Bill Weir Takes Your Questions About Kiribati
April 4, 2007 — -- Thank you for your interest in Bill Weir's report from Kiribati and the "World News" series "Key to the World." Weir visited this remote nation, comprised of 33 islands, and spoke with its president, Anote Tong, who warns that his nation will be underwater in 50 years due to climate change.
The following is a selection of Weir's answers to your questions:
Question: What does the scientific community have to say about it? Not just an "oh they agree." A real official statement. Most people claim it is real or it is a hoax, like the leader from Kiribati who went to the United Nations and said it is a fact, a certainty, it will happen in 50 years.
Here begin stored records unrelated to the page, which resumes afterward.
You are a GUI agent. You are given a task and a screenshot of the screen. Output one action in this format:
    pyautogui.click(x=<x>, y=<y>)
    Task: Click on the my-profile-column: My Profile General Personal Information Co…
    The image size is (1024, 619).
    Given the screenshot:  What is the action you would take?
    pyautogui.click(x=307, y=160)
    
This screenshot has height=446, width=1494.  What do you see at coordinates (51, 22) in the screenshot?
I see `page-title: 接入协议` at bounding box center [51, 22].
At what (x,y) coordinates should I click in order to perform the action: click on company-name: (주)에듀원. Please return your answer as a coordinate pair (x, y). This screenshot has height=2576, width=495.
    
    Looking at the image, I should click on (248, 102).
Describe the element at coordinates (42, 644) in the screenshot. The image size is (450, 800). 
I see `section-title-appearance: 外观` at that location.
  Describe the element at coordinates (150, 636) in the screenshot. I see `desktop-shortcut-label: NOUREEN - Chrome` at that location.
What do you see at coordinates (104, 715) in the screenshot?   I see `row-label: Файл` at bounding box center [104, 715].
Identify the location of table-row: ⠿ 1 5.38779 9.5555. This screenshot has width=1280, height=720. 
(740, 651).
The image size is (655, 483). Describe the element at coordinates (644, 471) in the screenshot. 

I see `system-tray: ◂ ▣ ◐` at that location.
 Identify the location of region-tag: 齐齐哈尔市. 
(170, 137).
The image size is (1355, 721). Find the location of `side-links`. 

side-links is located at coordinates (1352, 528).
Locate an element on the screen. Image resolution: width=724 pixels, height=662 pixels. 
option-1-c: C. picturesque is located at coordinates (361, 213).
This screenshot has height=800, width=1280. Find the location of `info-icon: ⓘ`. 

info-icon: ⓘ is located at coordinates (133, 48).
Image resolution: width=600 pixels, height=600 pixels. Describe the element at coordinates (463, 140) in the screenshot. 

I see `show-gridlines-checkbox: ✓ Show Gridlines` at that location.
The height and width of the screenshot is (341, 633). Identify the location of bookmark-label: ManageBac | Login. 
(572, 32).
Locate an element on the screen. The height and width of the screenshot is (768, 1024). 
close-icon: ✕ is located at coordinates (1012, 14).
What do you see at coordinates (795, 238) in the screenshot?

Sounds like more fear tactics. What do the facts say? -- James
Answer: The United Nations Intergovernmental Panel on Climate Change includes the world's top climatologists and meteorologists and their yearly sessions are attended by hundreds of peer-reviewed experts and government ministers. Before releasing each report, there must be a consensus (no small feat among scientists from different climates and economies).
Their last report in February declared, "Hotter temperatures and rises in sea levels will continue for centuries," and "the probability that this is caused by natural climatic processes alone is less than 5 percent."
While most scientists are reluctant to predict precise levels of sea rise, at the current rate water on the equator will go up at least three feet this century. This leads the IPCC to declare in a forthcoming report, "Hundreds of millions of people are vulnerable to flooding due to sea-level rise … the numbers affected will be largest in the megadeltas of Asia, but small islands face the highest relative increase in risk."
The president of Kiribati explained that he chose his midcentury deadline "for planning purposes." "I like to set a time at 50 years because we can't begin when the problem is on top of us … The response has to begin from now."
Speaking to the price being paid by poor equatorial nations, Henry I. Miller, a fellow with the conservative Hoover Institution at Stanford University told The New York Times this week, "Like the sinking of the Titanic, catastrophes are not democratic. A much higher fraction of passengers from the cheaper decks were lost. We'll see the same phenomenon with global warming."